初秋的午后,阳光穿过梧桐叶的缝隙,在李教授的办公桌上投下斑驳的光影,他刚结束上午的《比较文学》课,此刻正坐在书桌前,指尖轻轻抚过一本深蓝色封面的英语书——《The Art of Close Reading: Theory and Practice》(《细读的艺术:理论与实践》),书页边缘已有些微卷,密密麻麻的英文笔记旁,还夹着几片银杏叶书签——这是他最近坚持的习惯:每天留出两小时,沉浸式阅读一本英语专业书籍。
从“工具”到“伙伴”:英语阅读的再定义
作为国内知名比较文学学者,李教授与英语的缘分已逾三十年,早年留学时,英语是他啃下理论硬骨头的“工具”;如今站在讲台上,英语是他连接中西方学术的“桥梁”,但近年来,他却越来越觉得,英语阅读对而言,早已超越了“实用”的范畴——它更像一位沉默的“学术伙伴”,在字里行间为他打开新的思考维度。

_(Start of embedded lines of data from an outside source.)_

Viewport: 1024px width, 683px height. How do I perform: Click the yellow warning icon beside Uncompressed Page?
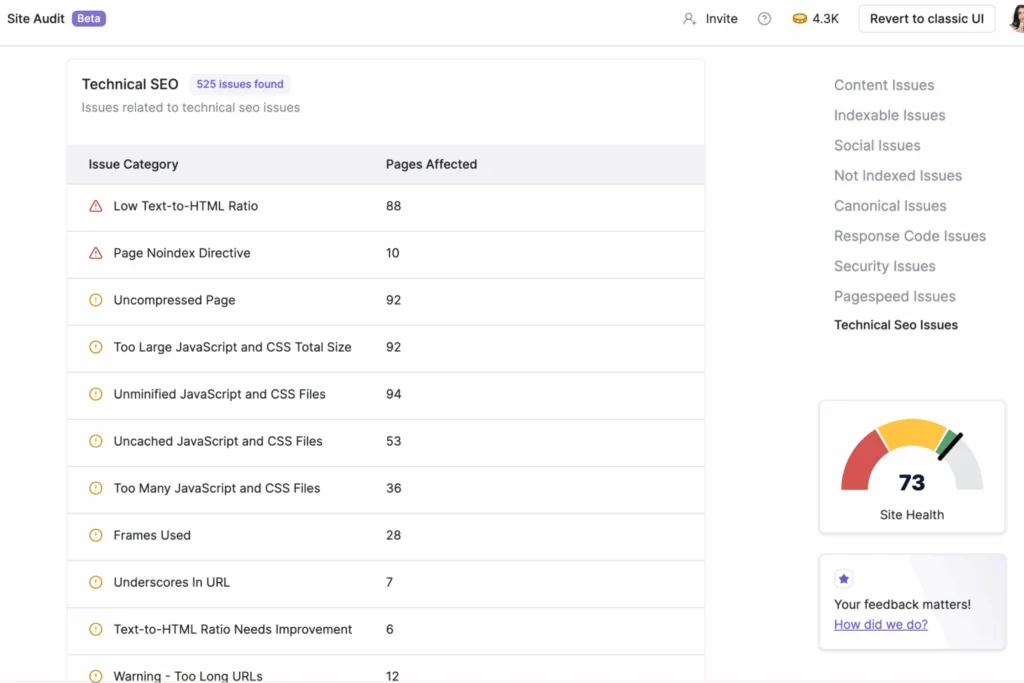[97, 300]
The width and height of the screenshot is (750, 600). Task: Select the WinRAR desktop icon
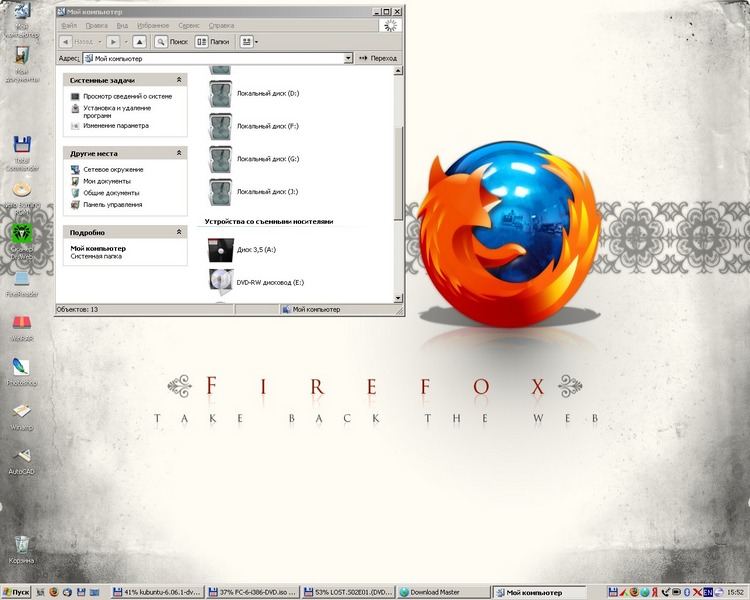(x=21, y=325)
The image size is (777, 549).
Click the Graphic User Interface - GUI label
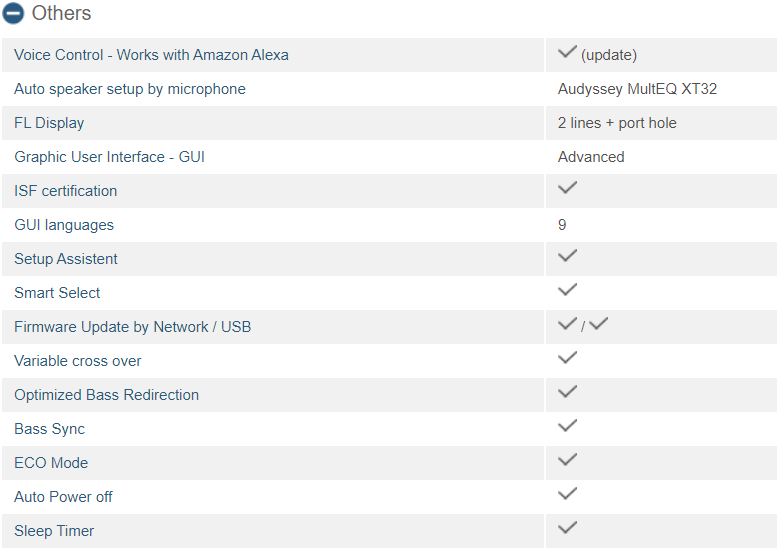(x=110, y=157)
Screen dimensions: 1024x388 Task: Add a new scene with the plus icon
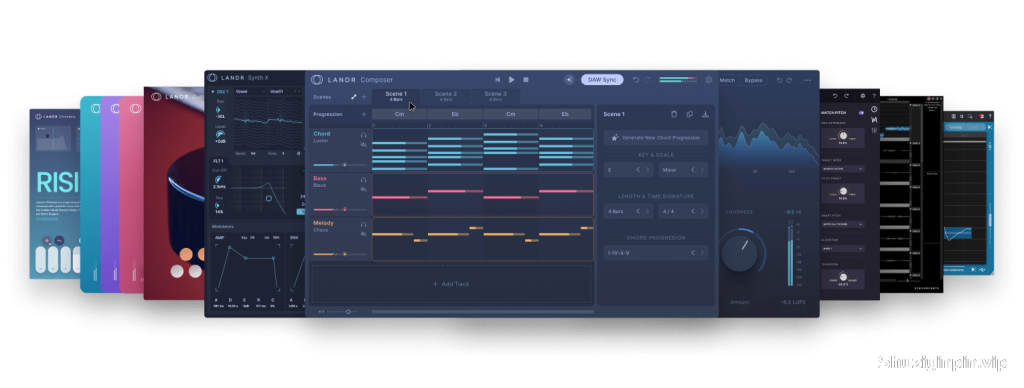click(x=364, y=97)
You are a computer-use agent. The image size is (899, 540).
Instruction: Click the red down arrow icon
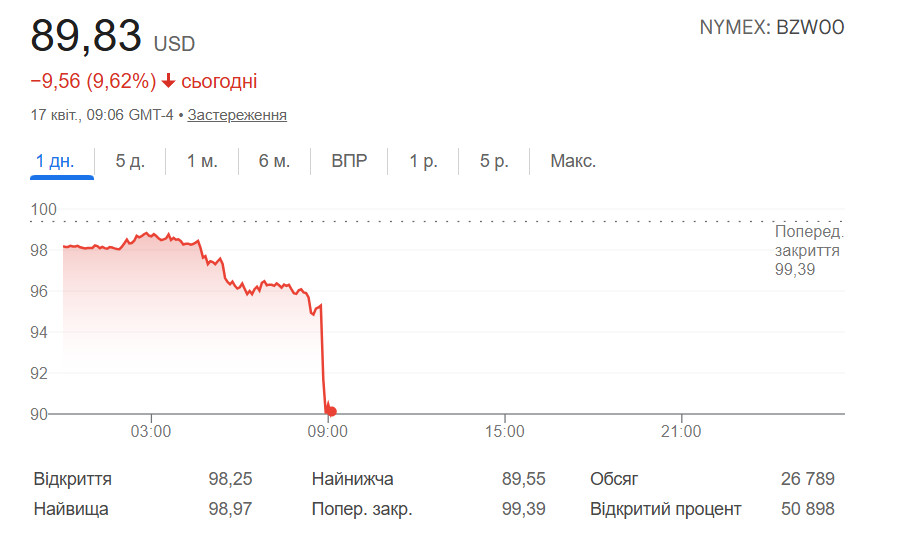pos(168,81)
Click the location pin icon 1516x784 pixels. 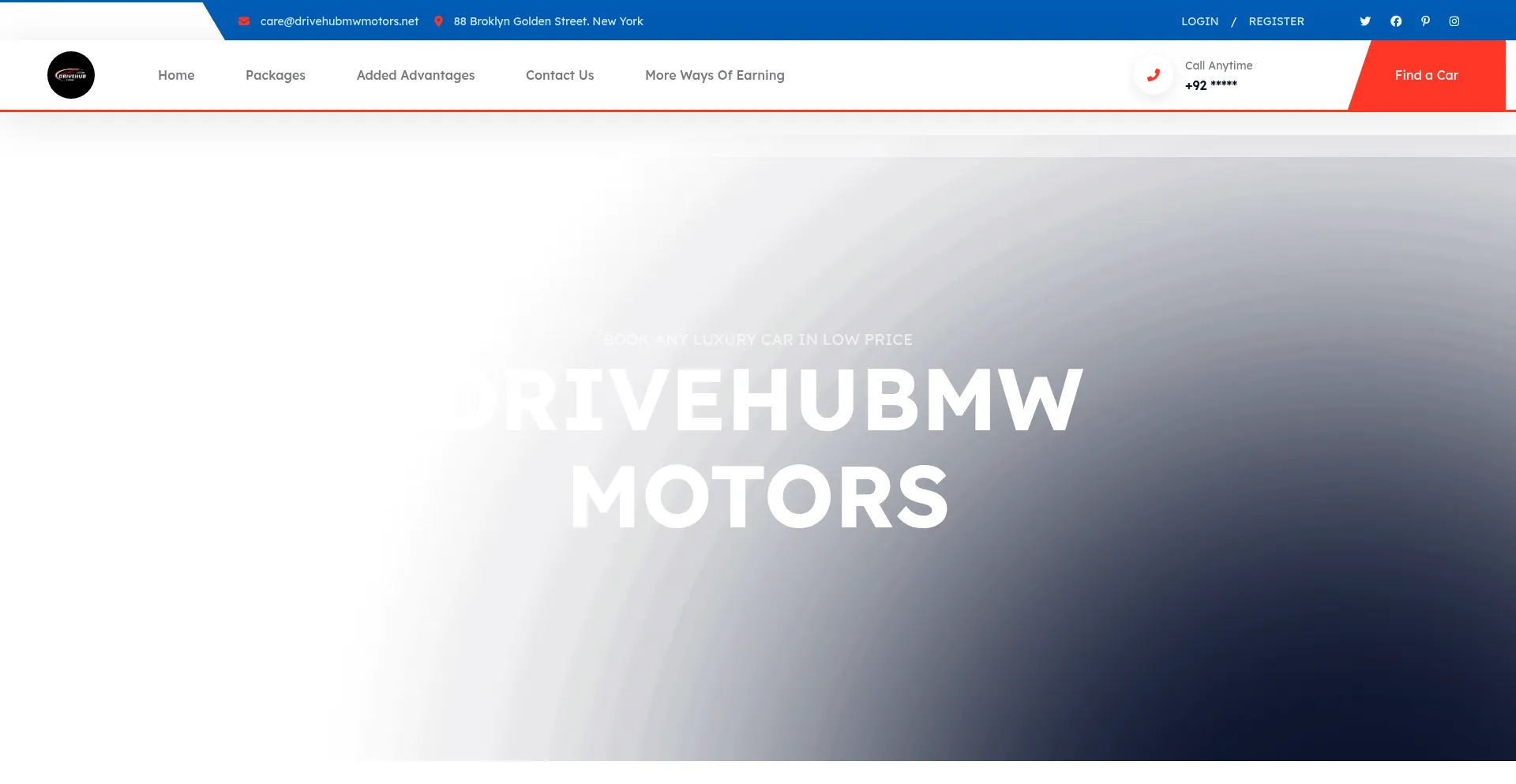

“以前读英文书,总带着‘任务感’:要找文献、要写论文、要备课。”李教授翻开书的序言,指着一段标注淡黄色的文字笑道,“现在不一样了,读这本书,纯粹是因为想弄清楚‘细读’到底如何影响我们对文本的理解。”这本书探讨的是文学批评中“细读法”的历史演变与当代实践,作者以莎士比亚、福克纳的作品为例,拆解文字肌理中的意识形态密码,对长期研究中西叙事传统的李教授而言,书中的每一个案例都像一把钥匙,让他重新审视自己熟悉的《红楼梦》《百年孤独》等经典。
在“陌生化”中寻找共鸣:阅读的“笨功夫”与“巧思”
阅读英语学术著作,从来不是轻松的事,尤其是理论类书籍,长难句、专业术语、文化背景差异,常常让人望而却步,李教授坦言,自己读这本书时,也遇到过不少“拦路虎”。
“比如作者用‘hermeneutic circle’(阐释循环)来描述文本解读的闭环,这个概念在中文理论语境里并不陌生,但英文原典里的论证逻辑更缜密。”他拿出一个厚厚的笔记本,上面密密麻麻写着生词解析、句式拆分,甚至还有不同版本术语的对比。“遇到不懂的,我会停下来,查词典、找参考文献,甚至回溯作者的其他著作,有时候一页书要读两三个小时,但‘磨’出来的理解,比自己囫囵吞枣看十页都扎实。”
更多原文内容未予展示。